Trecho do texto:
################
Muitos meninos, depois de grandes, quase chegam a ser jogadores. Outros muitos transitarão entre esse quase e o ser. Alguns – poucos, como sabemos… – serão, durante algum tempo, jogadores. Alguns reconhecidos nas ruas, outros anônimos inclusive nos campos, sem o nome na camisa que os identifique para o público.

Uns irão para o futebol universitário, principalmente para as ligas dos Estados Unidos e Canadá. Outros para a várzea, onde podem ganhar uma graninha enquanto tentam inserir-se novamente no mercado de jogadores. Milhares de ex-quase-jogadores terão que pensar em trabalhar em outras atividades.

Mais cedo ou mais tarde todos esses voltarão a não ser. A maioria, novo demais ou rico de menos para aposentar-se, viverão de trabalhos temporários – os “bicos” – ou se dedicarão a outras profissões. Mas carregarão, geralmente, até o apito final de suas vidas, o “ex-jogador”, seja como substantivo ou adjetivo.

Uns são “ex” antes mesmo de chegarem a ser oficialmente profissionais. Outros, sendo e não sendo entre um e outro contrato. Outros ainda se recusam a não serem mais: lhes dizem “você não é” e seguem dizendo “sou sim!”. E insistem. Insistem, insistem, insistem…

Quando sua pesquisa se centra na vida de jogadores, todos tem uma história – de fama ou não – para te contar. Procurando jogadores, o que mais conheci em Buenos Aires foram ex-jogadores, em diversas situações dessas citadas anteriormente. Alguns em conversas rápidas, outros em longas e agradáveis entrevistas. Alguns de River, Independiente, outros de Ferrocarril Oeste, Gimnásia y Esgrima, Platense. Ex-jogadores dos anos 2010, 2000, 1990, 1980, 1970 e até de 1950. Da Primeira A, Primeira B[4] e das ligas interioranas, muitas vezes das três em tempos distintos da vida e de outras ligas mais.
################
Dados disponíveis:
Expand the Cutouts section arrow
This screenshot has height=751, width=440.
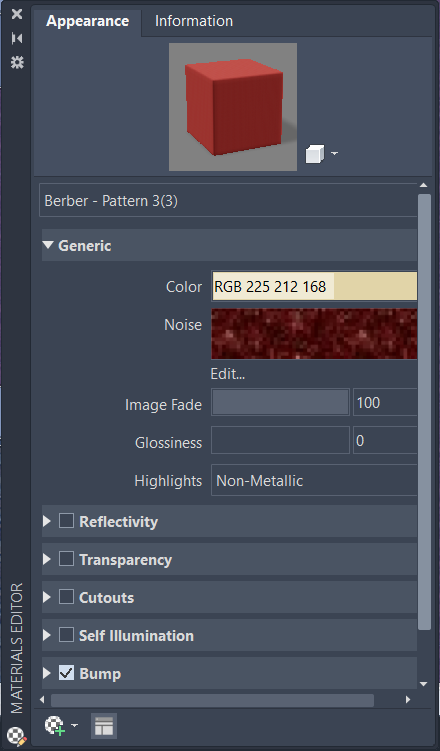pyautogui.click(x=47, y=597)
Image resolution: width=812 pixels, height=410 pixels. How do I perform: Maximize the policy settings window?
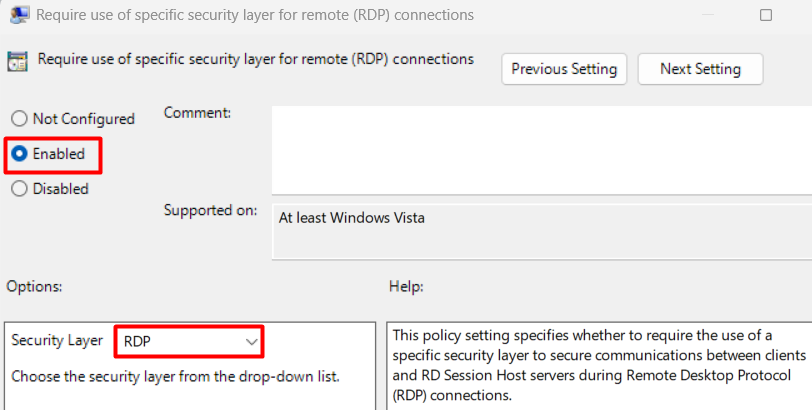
################
Requisitos:
1. Indique se cada afirmação abaixo está de acordo com o texto sobre ex-jogadores de futebol. Responda sim ou não e cite literalmente o trecho que decide cada caso.
(a) Parte dos que não se firmam como profissionais segue para o futebol universitário, sobretudo nos Estados Unidos e no Canadá.
(b) A maioria dos que deixam de ser jogadores se aposenta logo em seguida.
(c) Ao procurar jogadores em Buenos Aires, quem escreve encontrou sobretudo ex-jogadores.
2. Dê continuidade ao texto sobre ex-jogadores de futebol a partir da última frase apresentada.

Respostas:
1.
(a) Sim: "Uns irão para o futebol universitário, principalmente para as ligas dos Estados Unidos e Canadá."
(b) Não: "A maioria, novo demais ou rico de menos para aposentar-se, viverão de trabalhos temporários"
(c) Sim: "Procurando jogadores, o que mais conheci em Buenos Aires foram ex-jogadores"

2.
Igualmente encontrei muitos no Brasil, claro. Também não é preciso procurar muito para encontrar ex-jogadores por aqui. Geralmente estão exercendo outras atividades ligadas ao futebol. São técnicos, preparadores físicos, preparadores de goleiros – psicólogos e nutricionistas, às vezes –, comentaristas, agentes de outros jogadores, professores em escolas ou universidades, advogados, contadores.

Todos têm seus planos para o agora, seja aos 20 ou aos 85 anos. Eles querem falar, diferentemente dos instruídos e amedrontados jovens que são aconselhados a somente se preocuparem em jogar bola.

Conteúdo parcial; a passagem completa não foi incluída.